But, again, it’s a pilot, so there’s no need to fill in everybody all at once. What we need to do is get our story rolling, and even if the story gets started very slowly, it’s headed down the road all the same, loping along after our weird little caravan and hopping on the back. “Milfay” isn’t a perfect pilot, but it’s a great example of the HBO pilot, and, indeed, it might be the very first one. The pilots for Oz andThe Sopranos and Six Feet Under all told mostly complete stories. Even the pilot for The Wire sets a goal for its hero—convince the judge to let him open up a special investigation—that he follows through on within the hour. In contrast, Carnivàle is all about setting the table for things to come. “You know this world,” it says. “Your grandparents lived in this world, and you’re not so far removed from it yourself. Don’t you want to hang out here for a while?” For some viewers, the lack of forward momentum will prove ultimately too much after this hour. For others—like me—the idea of Samson shaking dust and heading off down the road to hang out in more weird hideaways will prove irresistible.
- A few notes: It’s been long enough since I’ve seen the show that I don’t remember everything about it, so I’m loathe to do a spoilers only section, though I will if you guys want it. I will ask that you clearly mark spoilers in comments, so those who are watching for the first time are properly warned. We’ll be doing one episode per week, and I’m happy to focus on whatever you guys want in future episodes. We’ll figure out how to cover this one together. (I'll also be giving grades. The quality of the episodes is variable enough that I think it will be useful.)
- I realized I said the term “mystery show” above without really defining it. By that, I mean any show where a big impetus for watching is unraveling a central mystery that defies explanation. In Twin Peaks, that was “Who killed Laura Palmer?” and also “What the fuck is going on in Twin Peaks?” On Lost, it was, “What’s the Island?” along with about a million other questions. And on Carnivàle, the question is, “What the hell is going on?” much of the time. Writers of these sorts of shows will say, “It’s all about the characters,” and they’re right. These shows don’t work without appealing characters. But a large enjoyment for the audience, particularly in the Internet era, comes from discussing just what the hell might be going on and trying to piece it all together.

▶ _PROVIDED DATA_

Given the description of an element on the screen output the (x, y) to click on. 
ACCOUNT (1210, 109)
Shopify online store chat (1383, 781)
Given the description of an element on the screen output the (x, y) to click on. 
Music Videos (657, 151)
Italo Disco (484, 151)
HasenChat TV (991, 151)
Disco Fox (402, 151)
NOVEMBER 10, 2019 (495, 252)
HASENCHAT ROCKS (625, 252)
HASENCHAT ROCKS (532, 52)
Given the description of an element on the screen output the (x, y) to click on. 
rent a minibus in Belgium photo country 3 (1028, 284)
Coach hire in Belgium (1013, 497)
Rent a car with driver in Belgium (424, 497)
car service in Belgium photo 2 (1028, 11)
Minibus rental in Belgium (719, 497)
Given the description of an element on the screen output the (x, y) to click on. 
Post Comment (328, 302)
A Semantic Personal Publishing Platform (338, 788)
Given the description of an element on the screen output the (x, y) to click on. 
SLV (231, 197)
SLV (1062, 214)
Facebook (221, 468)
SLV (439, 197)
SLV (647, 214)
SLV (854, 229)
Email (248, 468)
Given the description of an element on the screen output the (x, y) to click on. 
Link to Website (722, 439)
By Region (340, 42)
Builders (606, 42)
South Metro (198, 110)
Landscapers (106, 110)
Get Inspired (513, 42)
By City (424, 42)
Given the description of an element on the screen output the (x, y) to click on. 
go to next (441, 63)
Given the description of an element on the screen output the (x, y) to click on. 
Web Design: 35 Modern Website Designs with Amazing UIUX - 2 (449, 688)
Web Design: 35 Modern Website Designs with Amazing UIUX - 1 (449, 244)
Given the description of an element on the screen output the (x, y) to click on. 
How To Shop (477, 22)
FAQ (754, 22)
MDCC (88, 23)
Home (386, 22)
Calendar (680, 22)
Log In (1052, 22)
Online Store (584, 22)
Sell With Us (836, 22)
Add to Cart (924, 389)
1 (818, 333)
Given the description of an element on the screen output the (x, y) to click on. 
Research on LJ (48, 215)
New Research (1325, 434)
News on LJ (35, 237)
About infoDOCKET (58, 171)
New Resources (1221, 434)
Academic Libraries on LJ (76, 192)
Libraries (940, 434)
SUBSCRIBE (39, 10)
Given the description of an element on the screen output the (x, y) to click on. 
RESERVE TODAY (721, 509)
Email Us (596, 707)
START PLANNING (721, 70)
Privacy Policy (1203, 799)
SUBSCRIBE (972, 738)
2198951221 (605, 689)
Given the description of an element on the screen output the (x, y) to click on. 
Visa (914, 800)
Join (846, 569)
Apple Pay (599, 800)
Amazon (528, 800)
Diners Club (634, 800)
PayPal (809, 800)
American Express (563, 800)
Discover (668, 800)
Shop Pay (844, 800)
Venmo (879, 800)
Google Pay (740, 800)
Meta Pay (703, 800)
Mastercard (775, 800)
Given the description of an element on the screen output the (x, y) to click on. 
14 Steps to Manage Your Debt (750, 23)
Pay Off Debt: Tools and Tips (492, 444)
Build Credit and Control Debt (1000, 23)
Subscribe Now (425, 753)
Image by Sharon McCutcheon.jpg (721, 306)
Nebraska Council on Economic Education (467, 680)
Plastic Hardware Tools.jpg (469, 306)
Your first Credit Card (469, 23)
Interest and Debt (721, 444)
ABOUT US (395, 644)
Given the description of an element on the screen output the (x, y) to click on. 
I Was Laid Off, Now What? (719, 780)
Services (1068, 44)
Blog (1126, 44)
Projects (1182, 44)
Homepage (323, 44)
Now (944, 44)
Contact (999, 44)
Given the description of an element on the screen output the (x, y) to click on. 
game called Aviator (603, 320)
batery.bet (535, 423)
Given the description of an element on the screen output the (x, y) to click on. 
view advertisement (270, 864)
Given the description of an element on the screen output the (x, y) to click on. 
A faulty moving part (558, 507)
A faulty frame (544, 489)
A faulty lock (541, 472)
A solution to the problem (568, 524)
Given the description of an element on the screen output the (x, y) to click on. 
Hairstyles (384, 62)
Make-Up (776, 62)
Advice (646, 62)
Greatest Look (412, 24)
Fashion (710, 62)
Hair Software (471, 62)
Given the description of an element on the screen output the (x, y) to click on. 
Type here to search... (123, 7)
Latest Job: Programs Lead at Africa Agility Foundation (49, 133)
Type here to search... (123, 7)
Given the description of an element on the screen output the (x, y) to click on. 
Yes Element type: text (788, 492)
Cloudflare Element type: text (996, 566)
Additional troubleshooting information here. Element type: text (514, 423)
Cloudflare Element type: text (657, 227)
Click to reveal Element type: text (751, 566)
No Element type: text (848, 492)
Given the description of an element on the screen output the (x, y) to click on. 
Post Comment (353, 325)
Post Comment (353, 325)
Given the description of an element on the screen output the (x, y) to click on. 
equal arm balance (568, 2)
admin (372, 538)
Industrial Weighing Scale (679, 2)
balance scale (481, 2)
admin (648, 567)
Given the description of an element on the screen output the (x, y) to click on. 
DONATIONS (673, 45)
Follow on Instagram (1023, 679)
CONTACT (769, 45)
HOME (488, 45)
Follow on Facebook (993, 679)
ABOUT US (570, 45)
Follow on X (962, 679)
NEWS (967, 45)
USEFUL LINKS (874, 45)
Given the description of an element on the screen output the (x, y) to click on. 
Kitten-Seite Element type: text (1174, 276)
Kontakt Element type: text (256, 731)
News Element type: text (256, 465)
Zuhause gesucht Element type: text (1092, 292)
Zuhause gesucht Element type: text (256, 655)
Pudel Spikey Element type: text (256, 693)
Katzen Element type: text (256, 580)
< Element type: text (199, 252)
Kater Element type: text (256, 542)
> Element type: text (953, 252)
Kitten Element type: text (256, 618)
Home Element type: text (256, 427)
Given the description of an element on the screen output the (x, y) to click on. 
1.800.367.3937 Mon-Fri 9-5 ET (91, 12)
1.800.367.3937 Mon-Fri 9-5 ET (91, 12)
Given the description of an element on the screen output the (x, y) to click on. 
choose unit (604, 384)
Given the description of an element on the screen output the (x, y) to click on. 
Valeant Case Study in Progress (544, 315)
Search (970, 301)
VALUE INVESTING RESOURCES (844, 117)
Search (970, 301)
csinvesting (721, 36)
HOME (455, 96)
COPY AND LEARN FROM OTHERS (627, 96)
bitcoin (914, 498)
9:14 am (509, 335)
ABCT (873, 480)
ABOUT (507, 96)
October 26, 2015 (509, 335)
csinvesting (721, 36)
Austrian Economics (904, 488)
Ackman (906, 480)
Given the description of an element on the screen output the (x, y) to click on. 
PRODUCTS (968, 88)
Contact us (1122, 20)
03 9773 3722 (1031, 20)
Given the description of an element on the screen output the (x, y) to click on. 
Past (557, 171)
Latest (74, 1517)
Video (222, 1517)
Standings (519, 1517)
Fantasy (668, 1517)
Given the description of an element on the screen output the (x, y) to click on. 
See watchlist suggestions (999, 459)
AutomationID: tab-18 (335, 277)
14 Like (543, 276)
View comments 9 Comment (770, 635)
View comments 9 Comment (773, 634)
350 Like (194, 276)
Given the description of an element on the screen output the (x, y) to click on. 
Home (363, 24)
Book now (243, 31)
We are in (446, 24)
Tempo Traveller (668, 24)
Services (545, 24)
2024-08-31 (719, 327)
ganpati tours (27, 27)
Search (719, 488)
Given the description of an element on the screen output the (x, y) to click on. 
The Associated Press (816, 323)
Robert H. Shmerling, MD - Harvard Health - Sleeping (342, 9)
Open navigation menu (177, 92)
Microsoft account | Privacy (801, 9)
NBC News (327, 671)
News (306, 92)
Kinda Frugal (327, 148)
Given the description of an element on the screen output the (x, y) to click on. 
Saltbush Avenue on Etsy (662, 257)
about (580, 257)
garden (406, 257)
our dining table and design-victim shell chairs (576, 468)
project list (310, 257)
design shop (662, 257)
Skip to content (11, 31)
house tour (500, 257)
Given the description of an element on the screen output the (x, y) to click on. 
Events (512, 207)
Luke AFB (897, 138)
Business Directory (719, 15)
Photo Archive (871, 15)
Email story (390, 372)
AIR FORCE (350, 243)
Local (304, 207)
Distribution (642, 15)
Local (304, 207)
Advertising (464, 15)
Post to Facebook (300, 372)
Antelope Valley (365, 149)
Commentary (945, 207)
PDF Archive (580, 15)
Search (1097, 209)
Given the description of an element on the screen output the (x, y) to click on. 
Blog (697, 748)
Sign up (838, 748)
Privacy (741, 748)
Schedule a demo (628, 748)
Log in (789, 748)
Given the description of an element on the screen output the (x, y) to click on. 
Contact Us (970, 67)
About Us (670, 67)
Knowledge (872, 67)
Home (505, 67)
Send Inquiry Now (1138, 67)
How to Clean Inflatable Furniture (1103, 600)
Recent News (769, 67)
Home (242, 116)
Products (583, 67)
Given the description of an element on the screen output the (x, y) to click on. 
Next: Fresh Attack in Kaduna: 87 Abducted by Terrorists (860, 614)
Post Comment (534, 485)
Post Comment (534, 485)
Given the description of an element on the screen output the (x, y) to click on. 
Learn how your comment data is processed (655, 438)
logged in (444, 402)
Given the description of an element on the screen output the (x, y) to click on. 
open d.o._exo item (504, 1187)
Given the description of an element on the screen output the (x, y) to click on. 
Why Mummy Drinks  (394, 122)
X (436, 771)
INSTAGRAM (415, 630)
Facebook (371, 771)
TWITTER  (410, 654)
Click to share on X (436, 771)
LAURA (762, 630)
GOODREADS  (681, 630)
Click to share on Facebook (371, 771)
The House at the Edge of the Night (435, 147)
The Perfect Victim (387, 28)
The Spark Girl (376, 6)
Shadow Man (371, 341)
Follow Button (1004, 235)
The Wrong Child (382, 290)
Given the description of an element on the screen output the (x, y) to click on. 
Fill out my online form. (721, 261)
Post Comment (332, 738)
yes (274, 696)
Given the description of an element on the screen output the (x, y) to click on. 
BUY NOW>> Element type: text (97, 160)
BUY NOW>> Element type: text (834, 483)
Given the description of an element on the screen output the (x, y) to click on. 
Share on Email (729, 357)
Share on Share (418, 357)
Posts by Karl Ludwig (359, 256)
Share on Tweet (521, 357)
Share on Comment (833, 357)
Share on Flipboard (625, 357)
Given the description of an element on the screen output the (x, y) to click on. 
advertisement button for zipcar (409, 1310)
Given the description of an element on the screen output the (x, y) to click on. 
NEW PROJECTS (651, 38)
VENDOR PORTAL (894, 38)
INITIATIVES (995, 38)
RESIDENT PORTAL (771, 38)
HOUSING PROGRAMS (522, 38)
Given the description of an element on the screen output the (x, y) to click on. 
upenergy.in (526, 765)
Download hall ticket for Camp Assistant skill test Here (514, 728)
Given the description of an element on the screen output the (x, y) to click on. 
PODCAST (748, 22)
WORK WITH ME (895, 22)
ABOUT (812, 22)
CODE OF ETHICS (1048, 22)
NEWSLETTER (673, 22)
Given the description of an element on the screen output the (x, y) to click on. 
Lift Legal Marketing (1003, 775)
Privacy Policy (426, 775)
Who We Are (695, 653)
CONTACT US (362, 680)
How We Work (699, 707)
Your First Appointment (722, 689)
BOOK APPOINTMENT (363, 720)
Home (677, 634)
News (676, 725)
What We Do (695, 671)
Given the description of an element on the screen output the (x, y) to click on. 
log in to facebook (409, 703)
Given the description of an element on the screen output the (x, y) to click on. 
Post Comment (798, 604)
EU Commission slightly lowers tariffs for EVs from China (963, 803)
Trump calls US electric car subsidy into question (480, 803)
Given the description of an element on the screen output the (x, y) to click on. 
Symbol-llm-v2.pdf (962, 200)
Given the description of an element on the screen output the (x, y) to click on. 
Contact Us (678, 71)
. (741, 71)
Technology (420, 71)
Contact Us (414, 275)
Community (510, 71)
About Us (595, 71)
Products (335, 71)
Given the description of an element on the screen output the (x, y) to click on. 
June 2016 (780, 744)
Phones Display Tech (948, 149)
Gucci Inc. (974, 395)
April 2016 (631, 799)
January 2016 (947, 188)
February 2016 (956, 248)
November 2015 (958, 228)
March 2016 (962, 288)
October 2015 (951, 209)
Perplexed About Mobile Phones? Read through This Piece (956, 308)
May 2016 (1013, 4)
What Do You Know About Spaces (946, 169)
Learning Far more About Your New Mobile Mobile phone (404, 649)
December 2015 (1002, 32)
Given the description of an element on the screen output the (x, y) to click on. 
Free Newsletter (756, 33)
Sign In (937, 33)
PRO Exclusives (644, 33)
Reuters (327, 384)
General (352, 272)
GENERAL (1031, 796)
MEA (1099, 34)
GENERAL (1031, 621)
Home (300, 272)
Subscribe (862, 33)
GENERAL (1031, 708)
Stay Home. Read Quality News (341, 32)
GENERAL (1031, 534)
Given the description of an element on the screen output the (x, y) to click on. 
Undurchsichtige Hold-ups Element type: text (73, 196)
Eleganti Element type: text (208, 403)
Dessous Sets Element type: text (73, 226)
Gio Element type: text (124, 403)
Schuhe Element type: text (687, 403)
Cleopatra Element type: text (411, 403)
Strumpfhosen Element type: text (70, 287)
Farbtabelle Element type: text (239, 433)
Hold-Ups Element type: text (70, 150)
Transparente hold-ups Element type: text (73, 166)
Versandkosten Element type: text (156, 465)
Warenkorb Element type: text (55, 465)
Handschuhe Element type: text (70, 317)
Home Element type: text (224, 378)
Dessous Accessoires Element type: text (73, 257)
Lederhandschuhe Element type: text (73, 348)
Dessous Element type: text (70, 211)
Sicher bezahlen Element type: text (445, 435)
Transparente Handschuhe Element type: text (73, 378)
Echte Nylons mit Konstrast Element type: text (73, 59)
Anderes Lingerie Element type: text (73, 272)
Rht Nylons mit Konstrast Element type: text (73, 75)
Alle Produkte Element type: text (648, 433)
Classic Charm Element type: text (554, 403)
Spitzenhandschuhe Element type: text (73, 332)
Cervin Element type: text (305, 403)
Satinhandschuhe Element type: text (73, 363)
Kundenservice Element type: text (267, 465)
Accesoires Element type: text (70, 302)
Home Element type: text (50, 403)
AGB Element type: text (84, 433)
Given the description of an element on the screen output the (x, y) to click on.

▶ _EXERCISE GOAL_
In the piece about the Carnivàle pilot, what goal does the pilot for The Wire set for its hero?

▶ _ANSWER TO THIS PROBLEM_
It sets the goal of convincing the judge to let him open up a special investigation.